US Commerce Department data on Tuesday had revealed that US homebuilding sharply turned south in September with building permits for new homes plunging to a fresh one-year low, as a lingering shortage in raw materials and labours appeared to be taking a greater-than-anticipated toll on the economy, vindicating analysts’ belief that US economic growth had slowed sharply on Q3, 2021.
More importantly, the US Commerce Department’s report also had unfurled that the gap between volume of houses having completed and still under-construction, had widened to a record peak last month, suggesting an utterly strained supply chain coupled with a worker shortage and a flare-up in inflation indicators had bottlenecked developers’ investments on new homes.
In tandem, US mortgage buyer Freddie Mac said that its 30-year fixed home loans edged 0.06 per cent higher to 3.05 per cent as of last week, while 15-year fixed mortgages were hovering at 2.3 per cent, up 0.07 per cent compared to a week earlier, as a rapid upsurge in inflationary pressure had spurred up prospects of a rate-hike as early as by mid- to late-2022.
US homebuilding stumbles last month
According to US commerce Department data, US housing started were slumped by 1.6 per cent to an annualized rate of 1.555 units last month on an adjusted basis, hitting a fresh six-month low, while August US housing starts were revised lower to an annual rate of 1.580 units from an initial estimate of 1.615 million homes.
Aside from that, building permits pummelled 7.7 per cent in September, but, US single family building permits indented marginally by 0.9 per cent.

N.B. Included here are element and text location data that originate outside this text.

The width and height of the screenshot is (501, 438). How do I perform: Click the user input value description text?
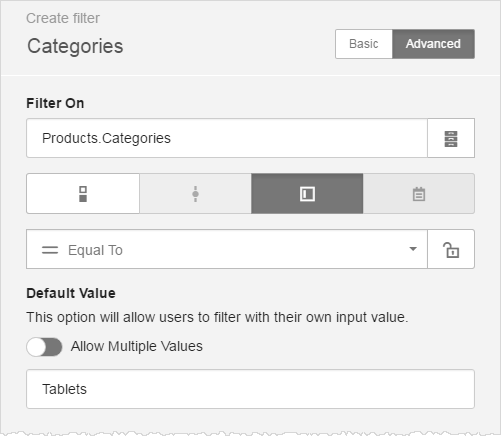pyautogui.click(x=217, y=317)
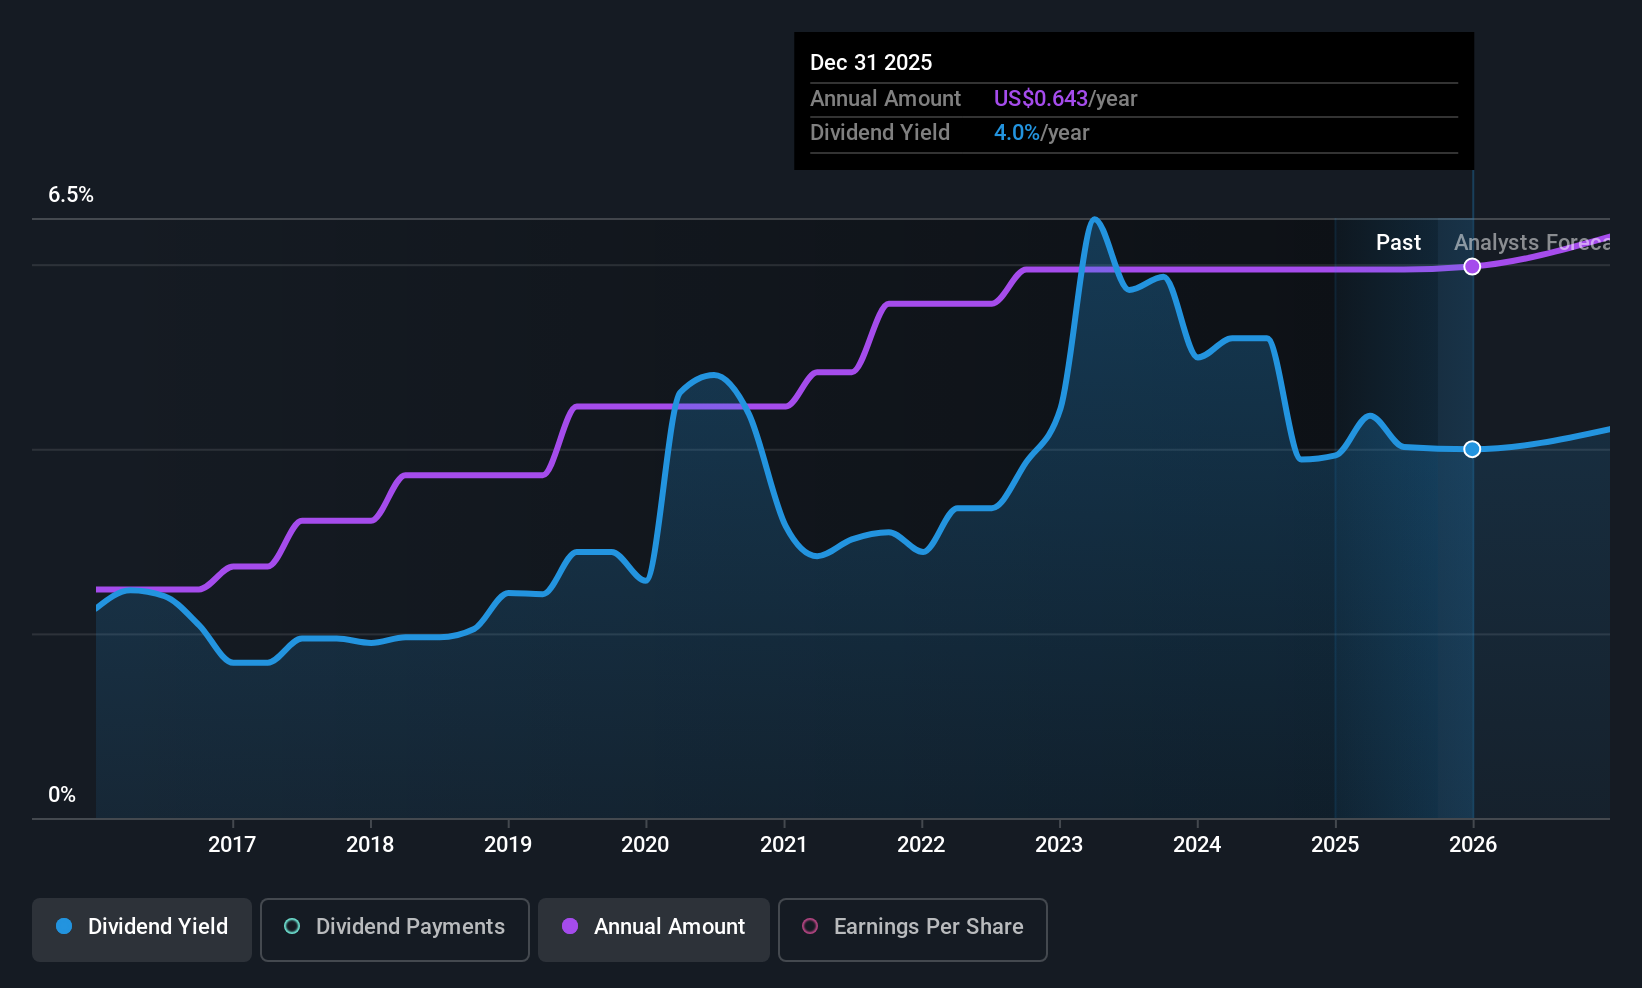Image resolution: width=1642 pixels, height=988 pixels.
Task: Click the 2023 x-axis label
Action: [1059, 844]
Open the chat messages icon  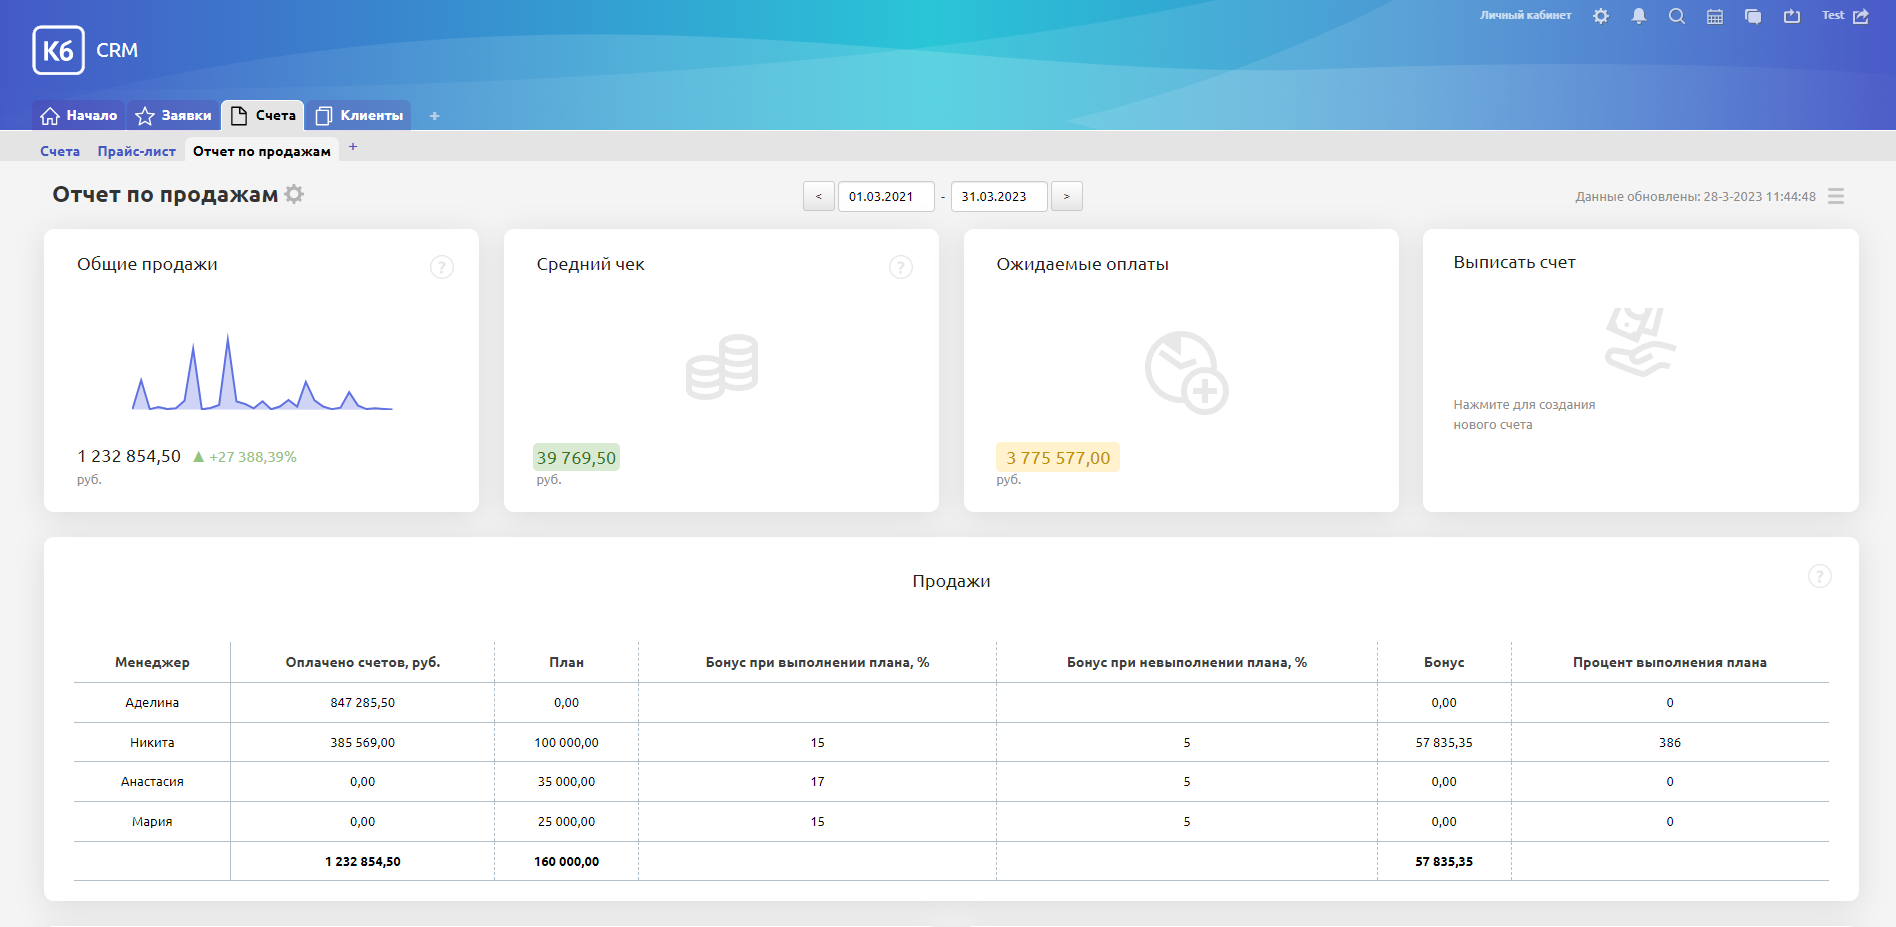click(x=1753, y=16)
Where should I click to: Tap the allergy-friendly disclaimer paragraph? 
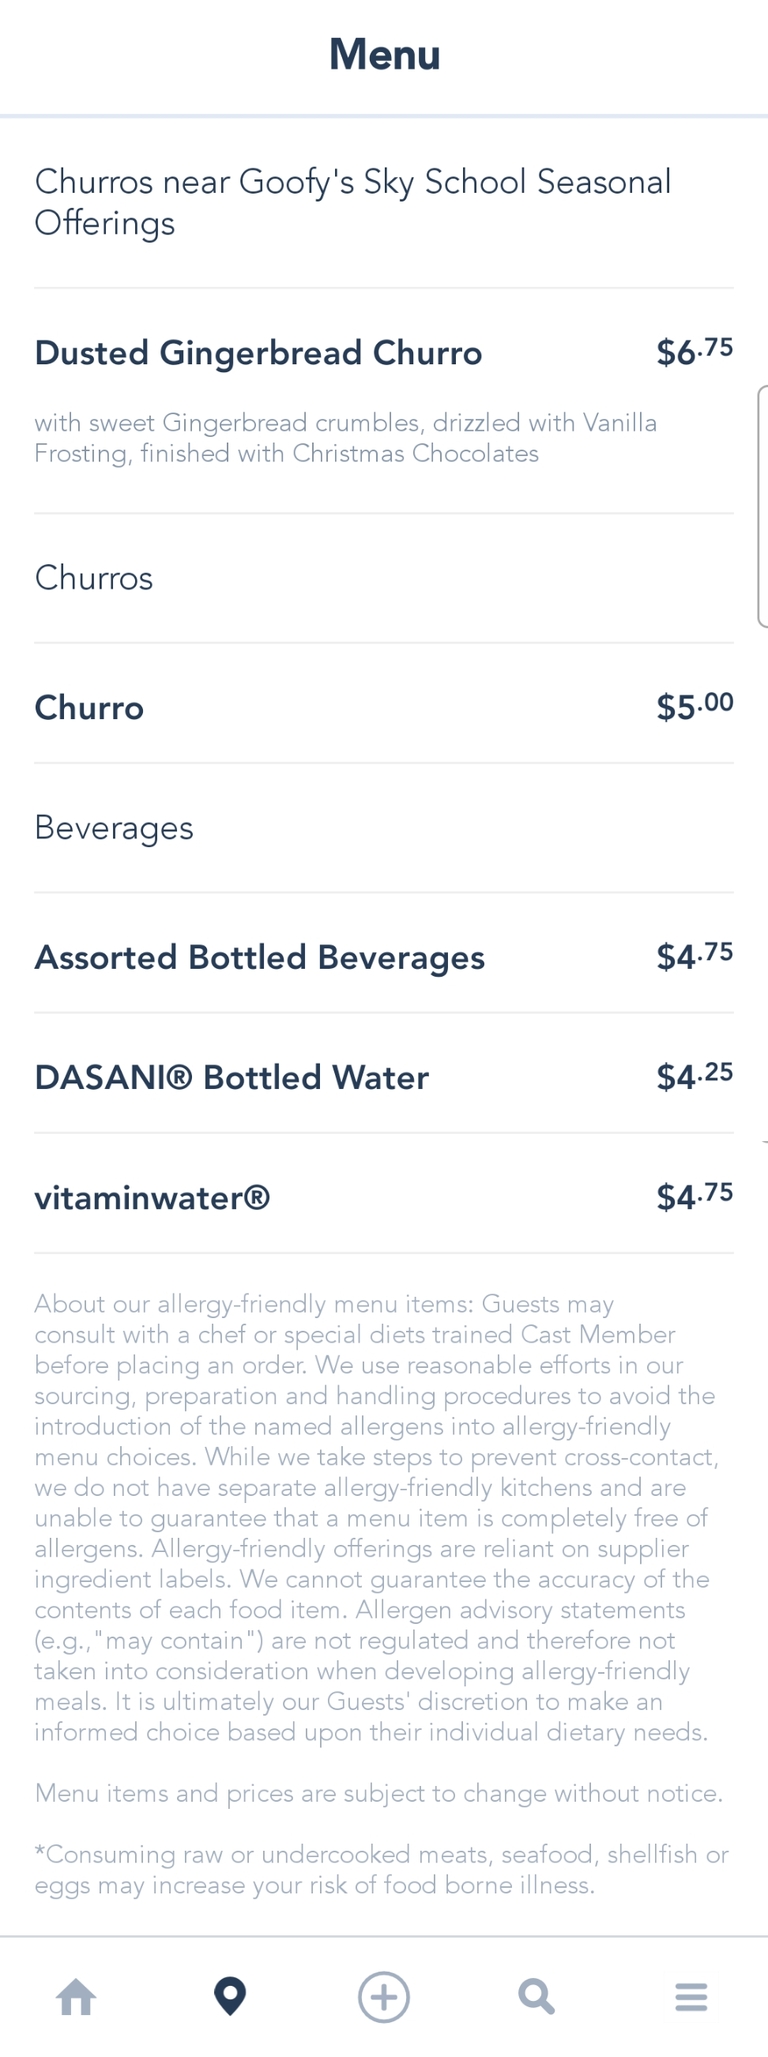pyautogui.click(x=376, y=1517)
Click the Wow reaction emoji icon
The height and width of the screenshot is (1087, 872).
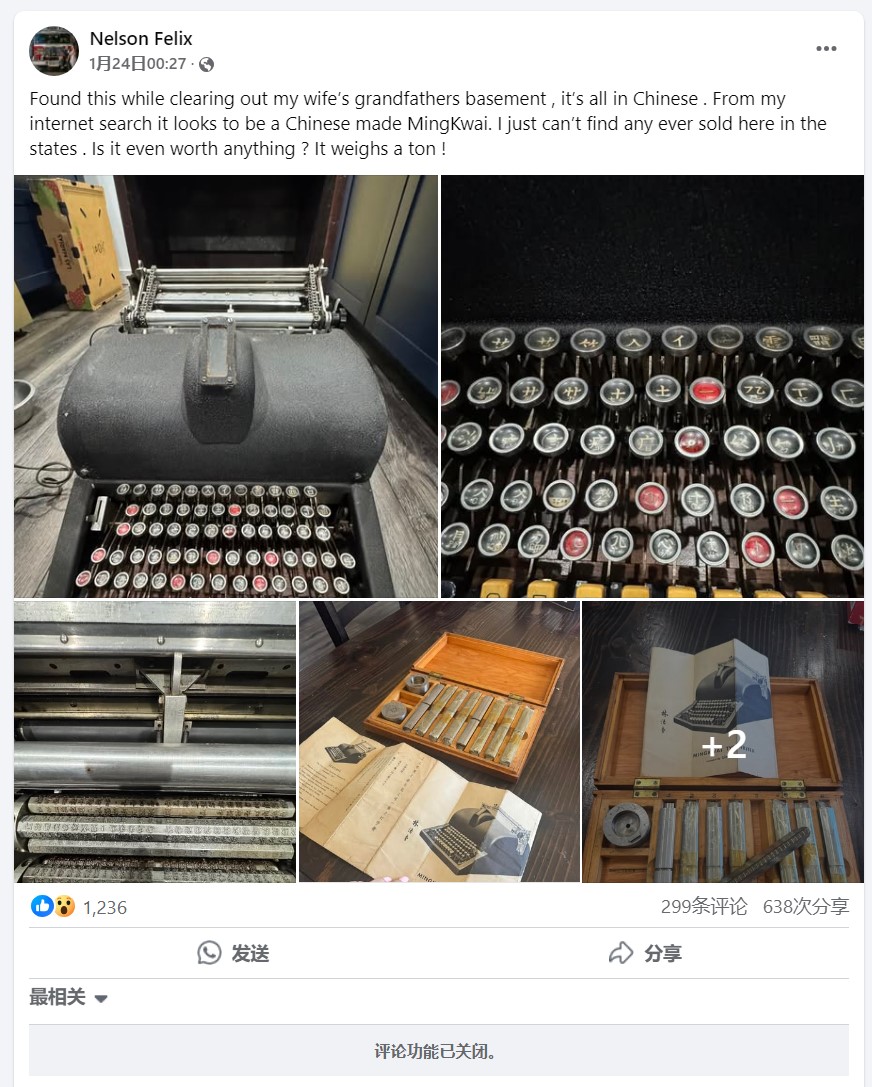point(64,906)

In tandem, US single family housing starts, the most lucrative item in US homebuilding industry, remained unchanged, while multi-family housing starts fell by as much as 5.0 per cent.
Meanwhile, voicing a cautiously optimistic tone, a chief US economist at High Frequency Economics in White Plains, New York, Rubeela Farooqi said, “Momentum in demand still appears to be positive. But supply is struggling to catch up given higher input costs and shortages that remain headwinds for builders”.